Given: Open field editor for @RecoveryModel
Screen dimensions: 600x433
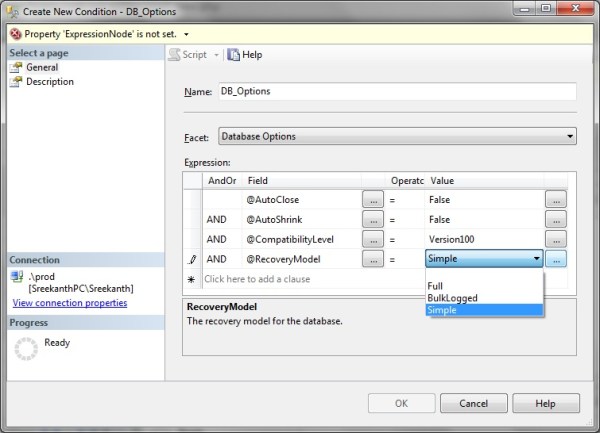Looking at the screenshot, I should 372,259.
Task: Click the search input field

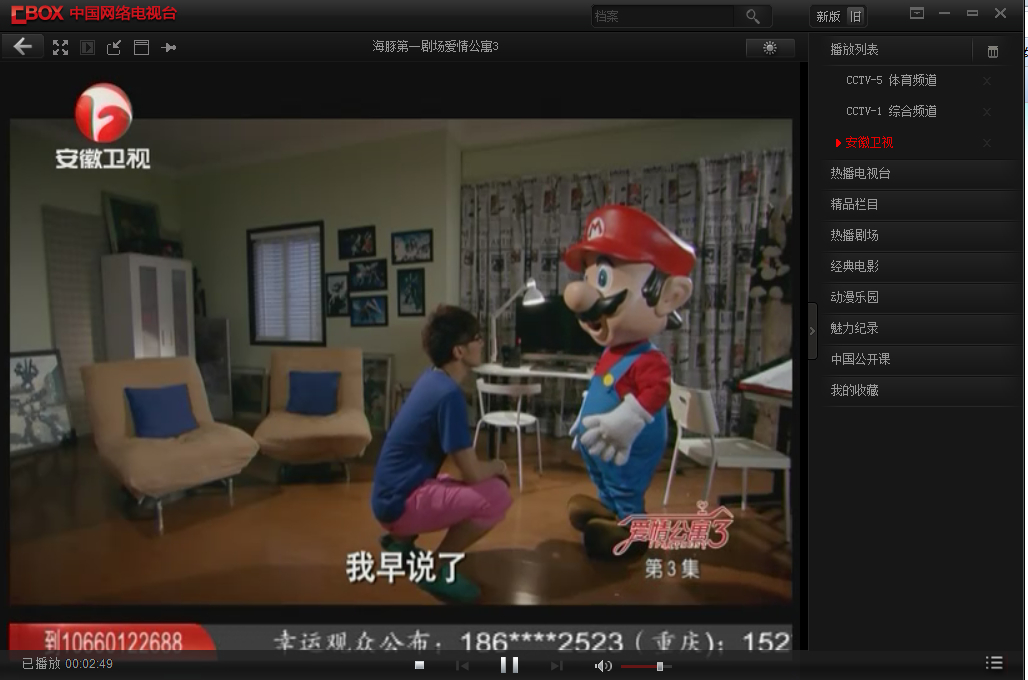Action: [665, 16]
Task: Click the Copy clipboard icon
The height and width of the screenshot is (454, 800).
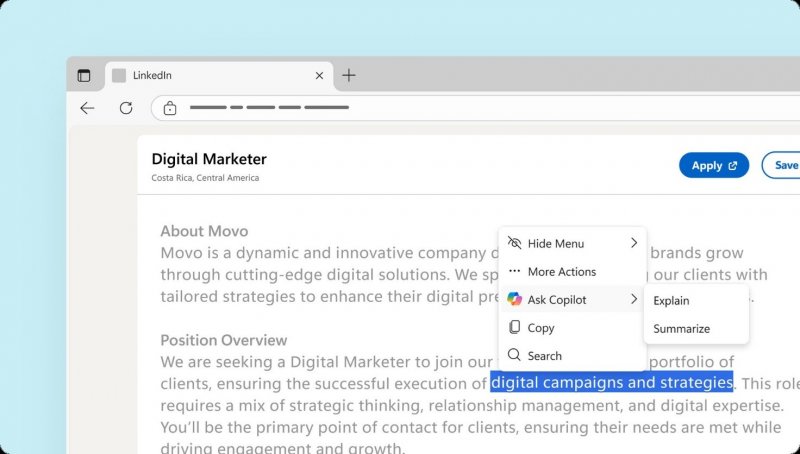Action: pos(515,327)
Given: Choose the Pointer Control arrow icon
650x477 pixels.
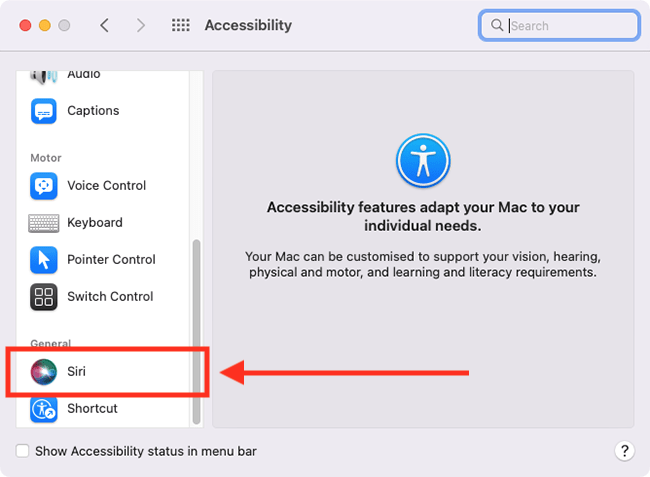Looking at the screenshot, I should [44, 260].
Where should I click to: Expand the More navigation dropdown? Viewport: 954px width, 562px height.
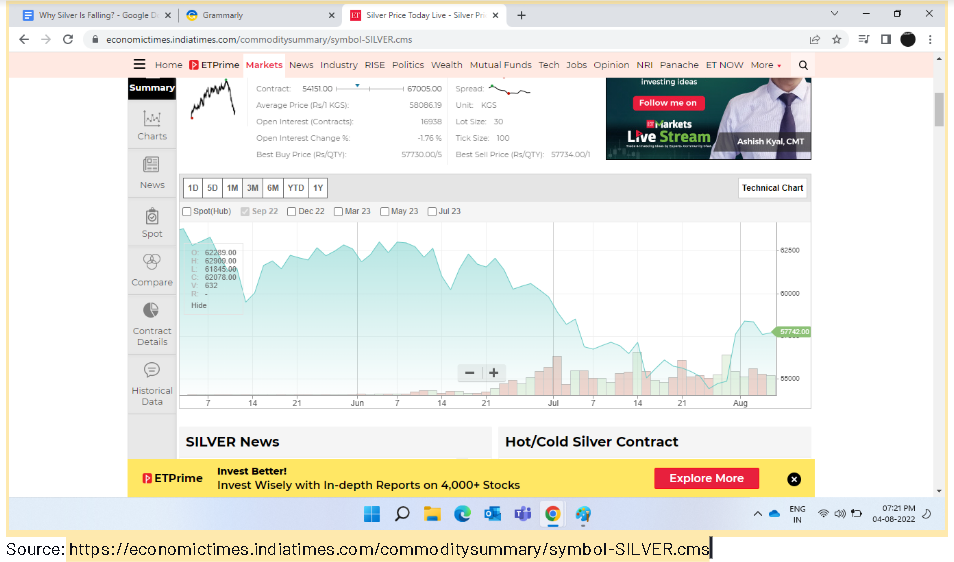(765, 65)
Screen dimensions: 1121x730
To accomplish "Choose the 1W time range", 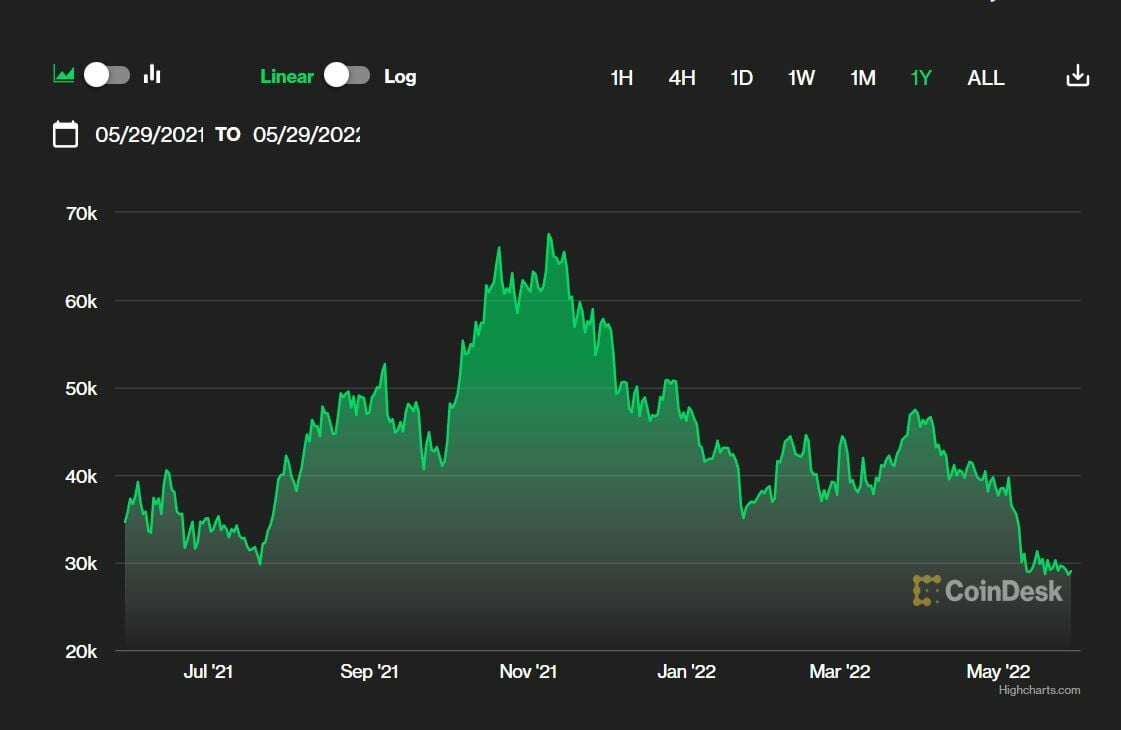I will (x=801, y=78).
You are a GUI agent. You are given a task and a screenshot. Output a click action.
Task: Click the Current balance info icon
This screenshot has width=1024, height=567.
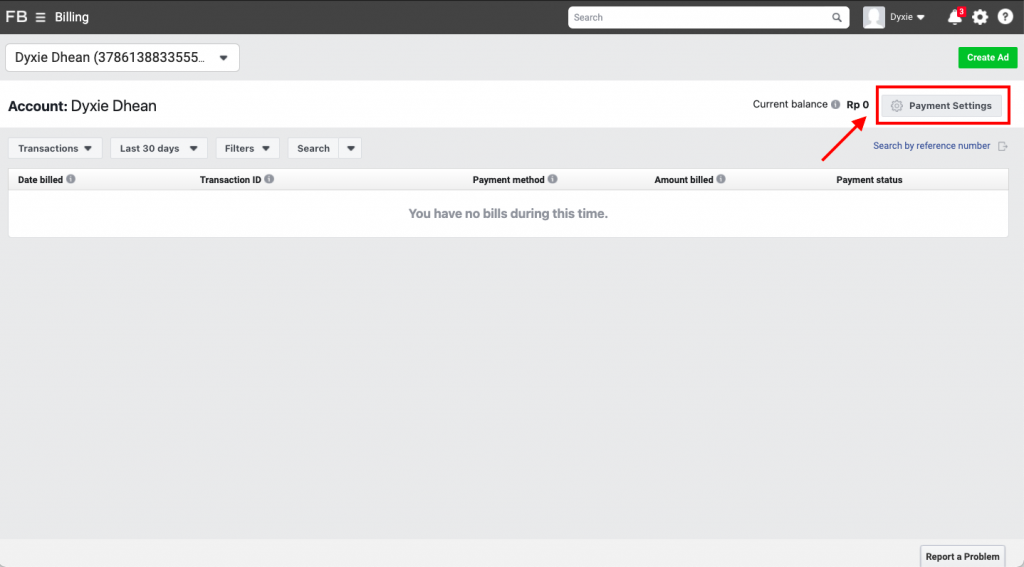tap(835, 104)
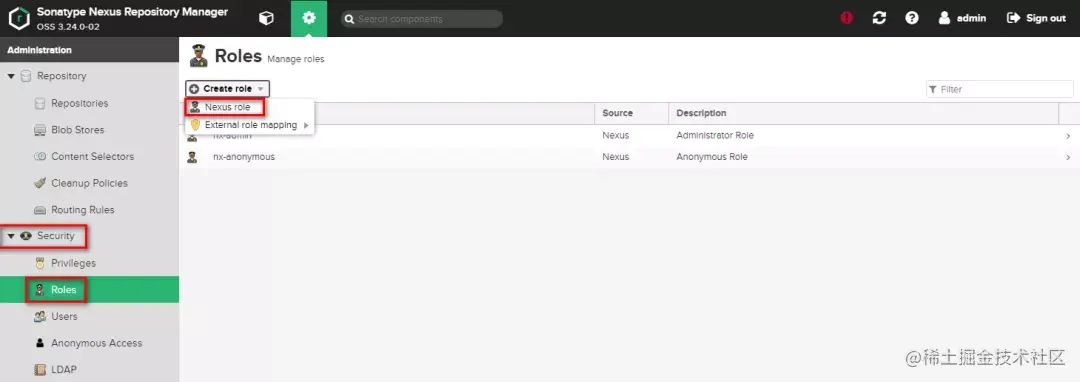Viewport: 1080px width, 382px height.
Task: Open Privileges under Security
Action: pyautogui.click(x=73, y=264)
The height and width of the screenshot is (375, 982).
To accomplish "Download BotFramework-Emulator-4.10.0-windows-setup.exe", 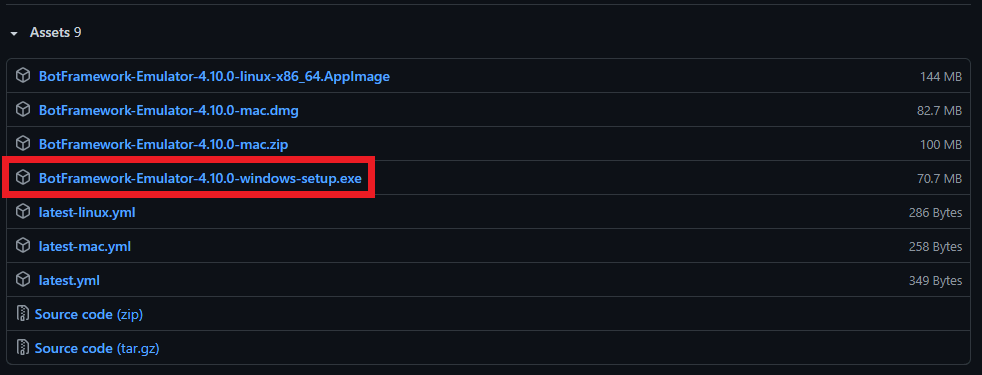I will point(200,178).
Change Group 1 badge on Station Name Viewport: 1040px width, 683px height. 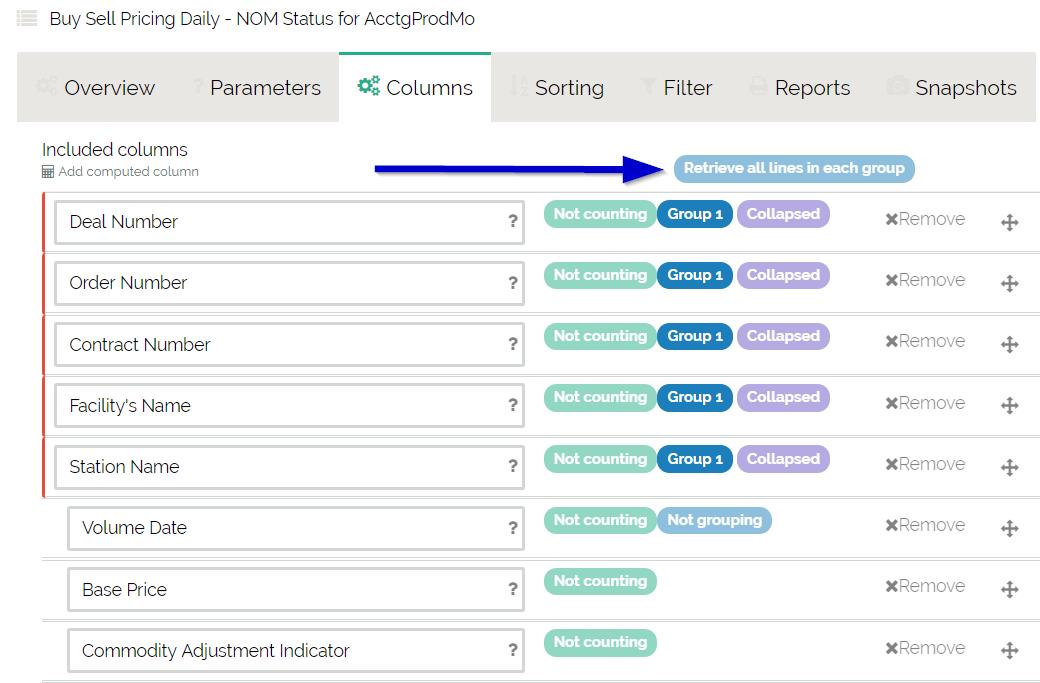[695, 459]
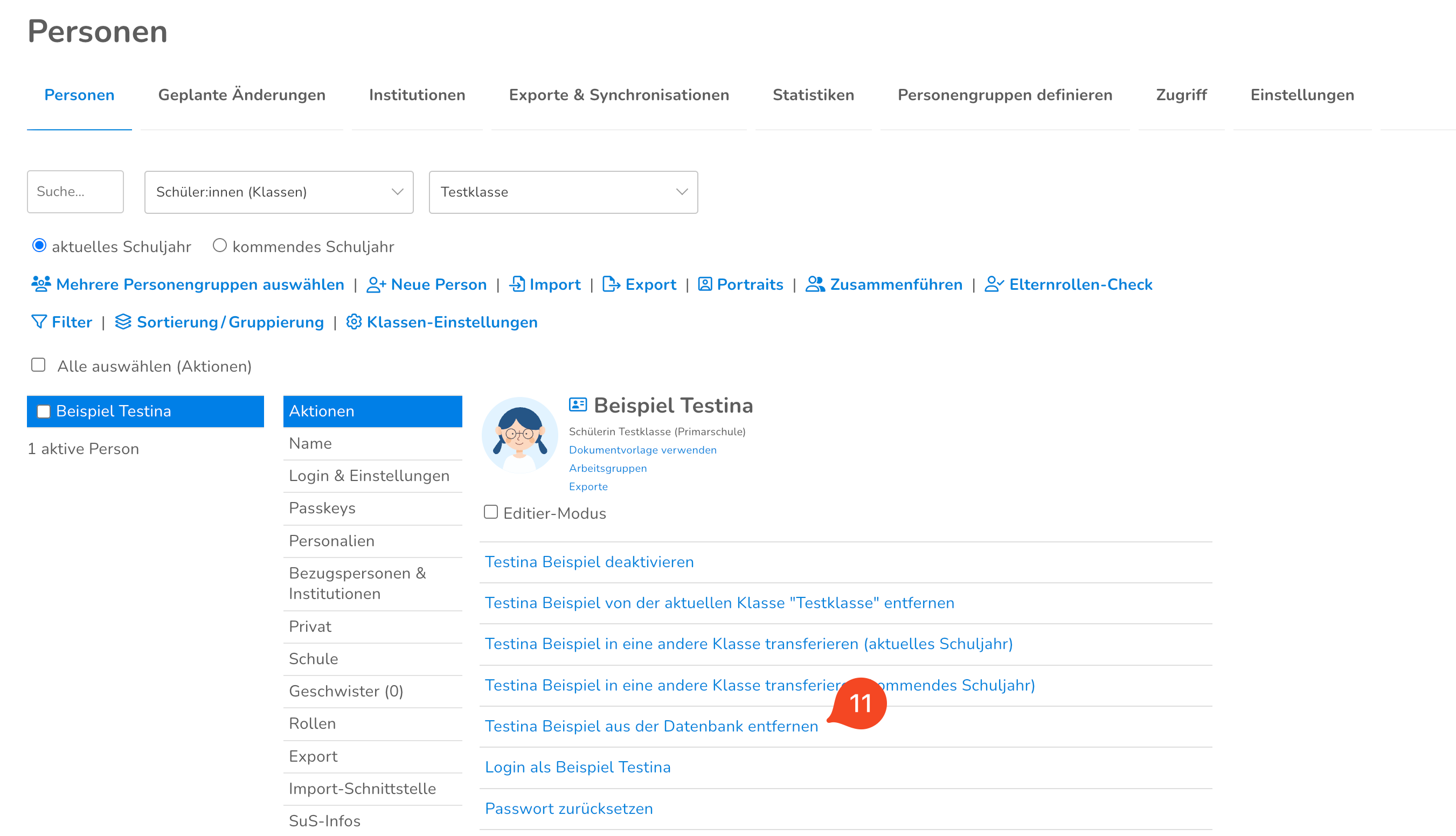Switch to the Geplante Änderungen tab
The width and height of the screenshot is (1456, 836).
(241, 95)
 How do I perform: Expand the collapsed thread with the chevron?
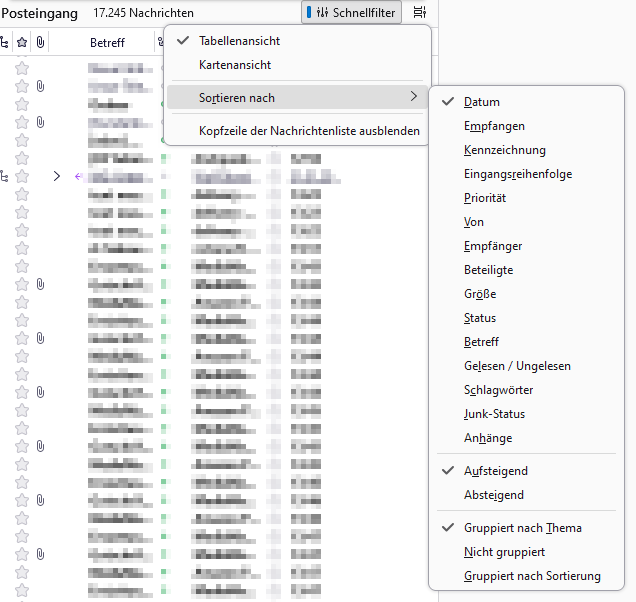(57, 176)
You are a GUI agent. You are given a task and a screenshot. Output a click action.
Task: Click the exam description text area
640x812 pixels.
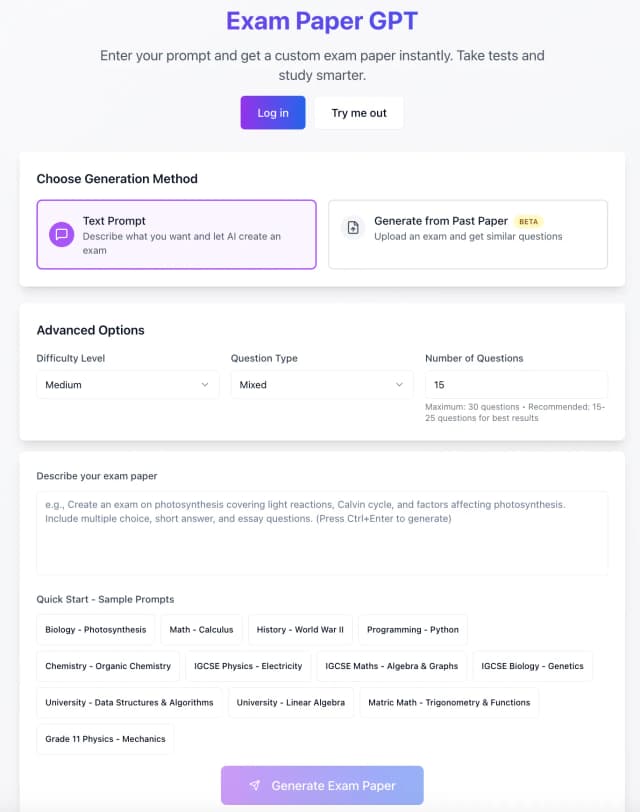(322, 532)
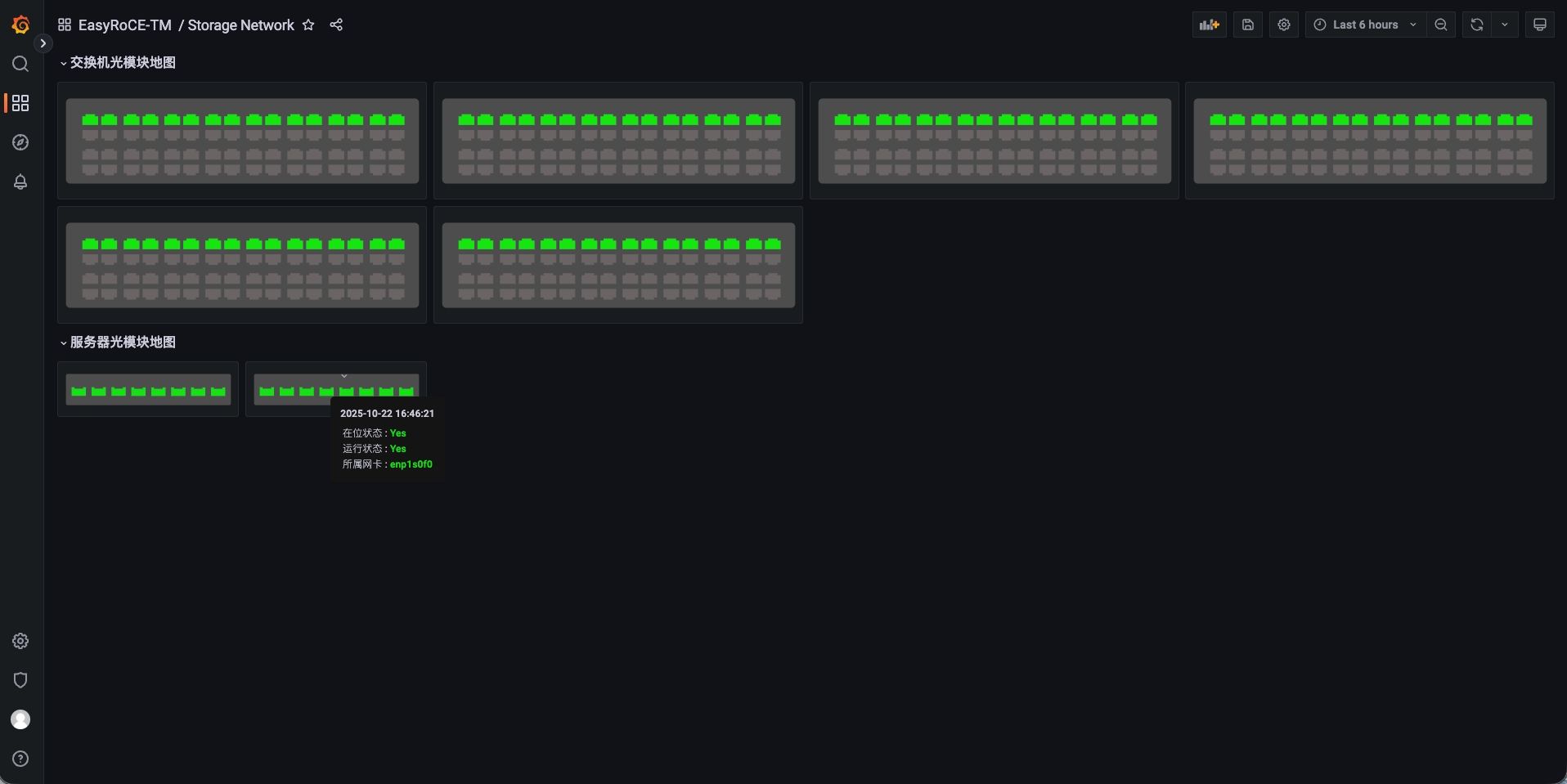This screenshot has height=784, width=1567.
Task: Open the Server Admin shield icon
Action: (20, 680)
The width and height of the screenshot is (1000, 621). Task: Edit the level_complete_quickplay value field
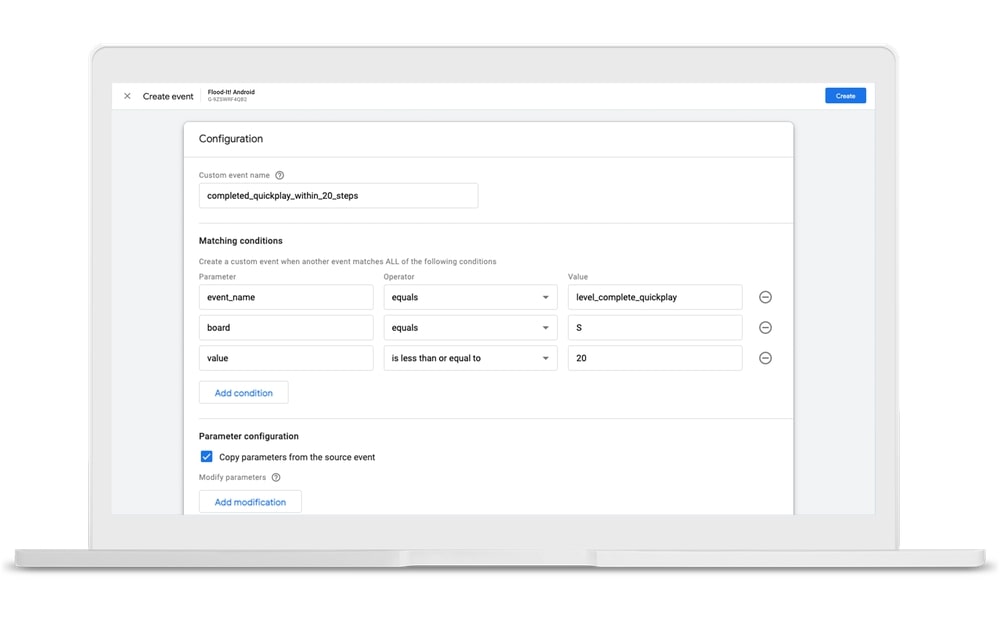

■ What is asked: How many lines in the material contain the string "Expand"? Treat uppercase and lowercase as different, and reply with the number alone.

■ Solution to the exercise: 2